Someone gave me this yesterday but it doesnt seem to work? i changed the dll name and process name but it doesnt inject.

I dont really want to try and pull apart an example that doesnt work as well it may be all wrong and theres no point in learning something that is wrong.

Someone gave me this yesterday but it doesnt seem to work?
I dont really want to try and pull apart an example that doesnt work as well it may be all wrong and theres no point in learning something that is wrong.

What does it fail to do? What code do you have in the .DLL?

I gave the code you've tried a test ride and it worked.
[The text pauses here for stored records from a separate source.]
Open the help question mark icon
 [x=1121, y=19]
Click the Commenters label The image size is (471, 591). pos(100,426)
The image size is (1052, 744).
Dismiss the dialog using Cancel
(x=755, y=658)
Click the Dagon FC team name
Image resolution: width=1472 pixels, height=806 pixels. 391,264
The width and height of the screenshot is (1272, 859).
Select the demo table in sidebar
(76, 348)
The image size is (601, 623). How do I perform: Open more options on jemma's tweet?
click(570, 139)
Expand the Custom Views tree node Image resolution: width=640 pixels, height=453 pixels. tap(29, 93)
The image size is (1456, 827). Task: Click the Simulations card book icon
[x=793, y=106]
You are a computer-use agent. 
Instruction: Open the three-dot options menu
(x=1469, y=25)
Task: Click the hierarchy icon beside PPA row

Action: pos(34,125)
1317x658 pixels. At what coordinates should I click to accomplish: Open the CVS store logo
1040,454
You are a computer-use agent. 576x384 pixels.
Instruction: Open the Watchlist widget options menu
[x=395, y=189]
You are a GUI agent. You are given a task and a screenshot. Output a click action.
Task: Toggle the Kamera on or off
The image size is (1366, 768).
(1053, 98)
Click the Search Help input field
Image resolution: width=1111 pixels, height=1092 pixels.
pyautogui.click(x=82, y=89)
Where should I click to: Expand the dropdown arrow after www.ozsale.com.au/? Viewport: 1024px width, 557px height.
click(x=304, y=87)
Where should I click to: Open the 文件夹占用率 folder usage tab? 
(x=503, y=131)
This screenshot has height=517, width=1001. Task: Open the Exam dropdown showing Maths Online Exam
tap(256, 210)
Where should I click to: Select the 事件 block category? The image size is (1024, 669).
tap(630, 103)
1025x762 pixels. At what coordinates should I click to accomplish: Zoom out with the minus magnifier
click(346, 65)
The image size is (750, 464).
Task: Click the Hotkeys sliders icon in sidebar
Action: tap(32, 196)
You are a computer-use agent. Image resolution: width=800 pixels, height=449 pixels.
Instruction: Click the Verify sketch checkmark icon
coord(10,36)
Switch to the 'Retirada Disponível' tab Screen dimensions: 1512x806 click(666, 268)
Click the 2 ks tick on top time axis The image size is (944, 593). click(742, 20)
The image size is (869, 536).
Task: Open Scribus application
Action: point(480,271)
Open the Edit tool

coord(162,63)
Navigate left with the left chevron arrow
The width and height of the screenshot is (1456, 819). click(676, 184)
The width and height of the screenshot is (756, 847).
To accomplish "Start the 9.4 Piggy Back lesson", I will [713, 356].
The code for the .DLL that I injected is below ...

BOOL APIENTRY DllMain( HANDLE hModule, 
                       DWORD  ul_reason_for_call, 
                       LPVOID lpReserved)
{
    if(ul_reason_for_call == DLL_PROCESS_ATTACH)
    {
        MessageBox(NULL,
                "inject.cpp -> DLL_PROCESS_ATTACH", 
                "Injected",
                MB_ICONINFORMATION);
    }

    return TRUE;
}

Please note that the topic is non-trivial, so everything might not work out of the box.

my DLL is working and i know that for sure because when i use an already posted and compiled dll injector it works. but heres the code so i definately its not injection the dll correctly or something like this.

bump?

my DLL is working and i know that for sure because when i use an already posted and compiled dll injector it works.

Umm .. out of that I sort of figured that you already have a working injection (?).

If not, then again, the example code you've posted, seems to be capable of doing the injection. So, I take that your DLL along with that example code, is doing something that breaks the injection or maybe you are erroneously expecting something to happen in your DLL. Really difficult to say anything more, not knowing a bit of your DLL's code.